The two-lane segment will have its own access and egress, but the central single lane segments will mostly join and leave through slip lanes with the general purpose lanes.
That is a total of some 29 miles, 47km of managed lanes or 58 lane-miles, 94 lane-km.
400k people live out this way
The Y-shaped roadways are the principal routes connecting the Atlanta areas northwestern suburbs and cities (pop 400k) to the rest of the metro area. I-75 from I-285 to I-575 is presently 5 lanes each direction. The two extra lanes would add 40% to the laneage in the peak direction of travel (7/5), but given the greater capacity in peakhours of managed lanes they should add 65% or so to throughput.
Beyond the split I-75 is 3 lanes per direction and I-575 just 2+2 lanes. The extra managed lane will add a third and a half to peak direction capacity in these outer portions of the project.

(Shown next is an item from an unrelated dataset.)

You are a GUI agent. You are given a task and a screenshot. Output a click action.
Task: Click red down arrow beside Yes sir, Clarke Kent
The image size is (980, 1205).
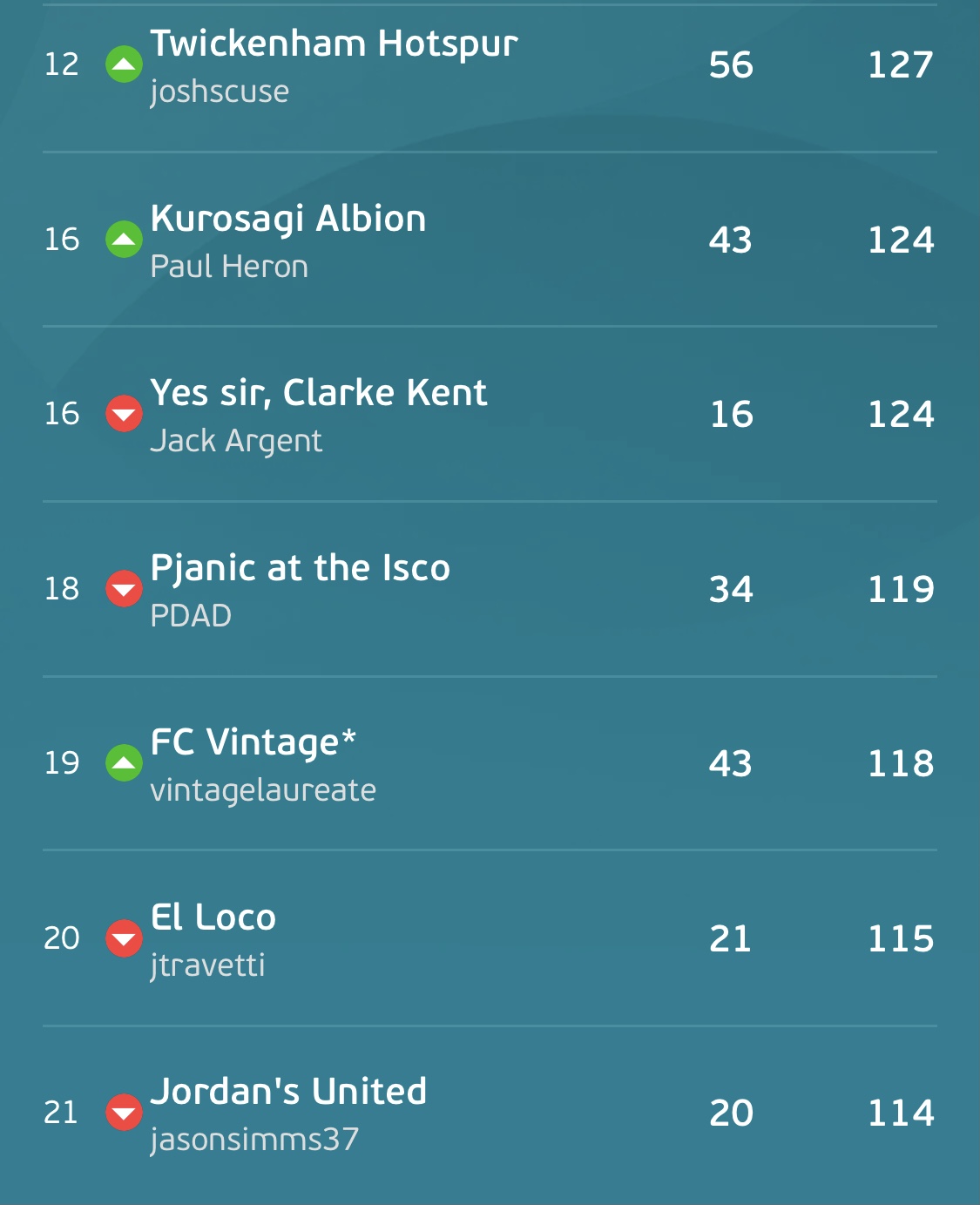pyautogui.click(x=124, y=414)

TOTLs toppled, GDOT cooled on HOTs
They’ve had different consultants studying this corridor since about 2005. The present project involves a winnowing down of a whole array of innovative ideas, At one point truck only toll lanes (TOTLs) were a major feature of the plan and HOT (High Occupancy free/Toll others). One scheme had a pair of TOTLs on the outside each direction, rebuild of general purpose lanes to 4 each direction and then 2 HOT lanes in the center – for a total of 8 lanes each direction, half tolled, half tax-supported.
But that grand scheme of going from 10 lanes to 16 with three categories of lanes, and each with its own dedicated access and egress, fell slowly by the wayside.

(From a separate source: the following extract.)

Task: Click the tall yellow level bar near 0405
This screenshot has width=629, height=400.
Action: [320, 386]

Only the more modest 2 lane scheme is financially supported by prospective tolls, and it faces far less NIMBY opposition. Even so the concessionaire is expected to fund the needed land acquisitions, soundwalls and so forth. The two lane addition requires a lot of bridgework taking it over ramps to and from the general purpose lanes as well dealing with the cross streets and interchanges.
Bracketed with the northwest portion along I-75 and I-575 is a socalled Western portion for adding managed lanes 9.5 miles 15km to I-285 south from I-75 to I-20, then out west along I-20 for some 6 miles, 10km.

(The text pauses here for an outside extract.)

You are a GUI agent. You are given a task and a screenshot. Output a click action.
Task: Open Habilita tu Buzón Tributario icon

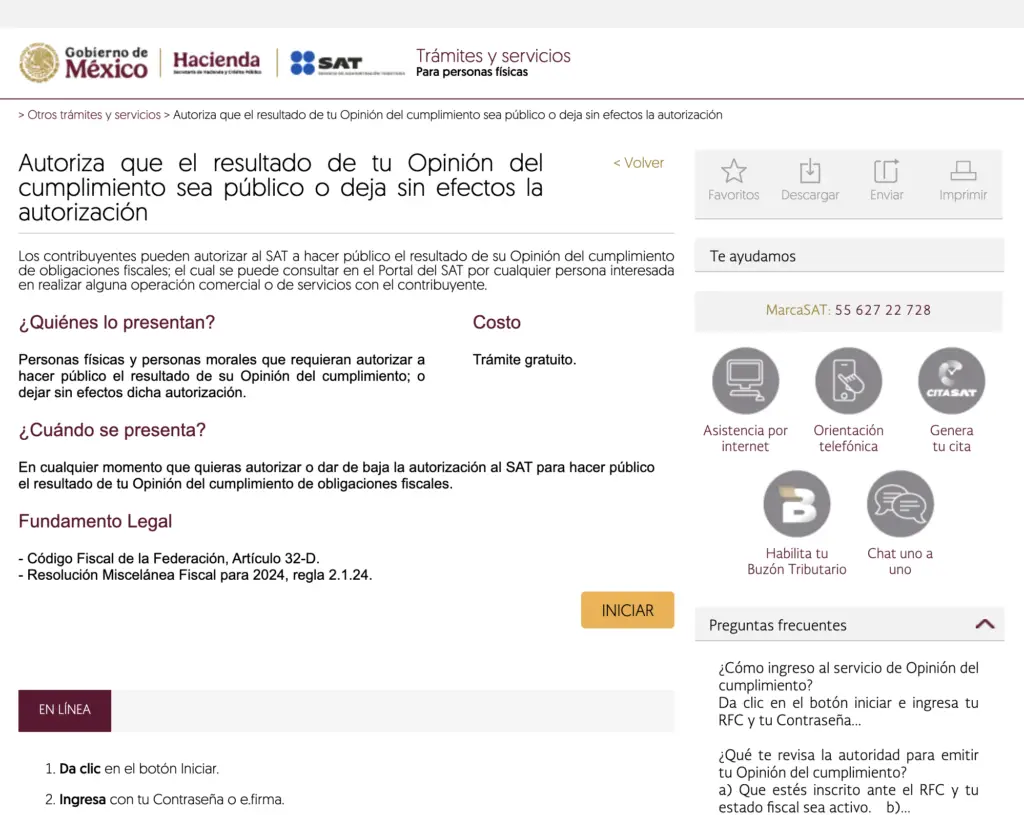pos(796,504)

This I-285/I-20 western portion would involve 2×2 managed lanes for some 15.5 miles, 25km or 62 lane-miles, 100 lane-km. The western portion is behind in planning and permitting, so would go after the I-75/I-575 portion was well under way if not complete.
The schedule for the northwest corridor I-75/I-575 is:
– early June 2011: bidding opens.
– October/November 2011: proposals due
– November/December 2011: preferred bidder identified. DOT board to vote approval/disapproval
– May/June 2012 negotiate closing contract
– 2012 or 2013: construction starts
– 2015 or 2016: open to traffic
Yet to become clear is the term of the concession, how much freedom the operator will have in setting tolls, and the provisions for compensation in case of extra free capacity being added or concessionaire traffic otherwise diminished.
This will be the first involvement of the private sector in raising capital and taking traffic and revenue risk. Other toll projects in the Atlanta area so far are government business operations.
Involved in total is construction of some 120 lane-miles, 194 lane-km of urban expressway with a cost probably in the region of $3 to $4 billion.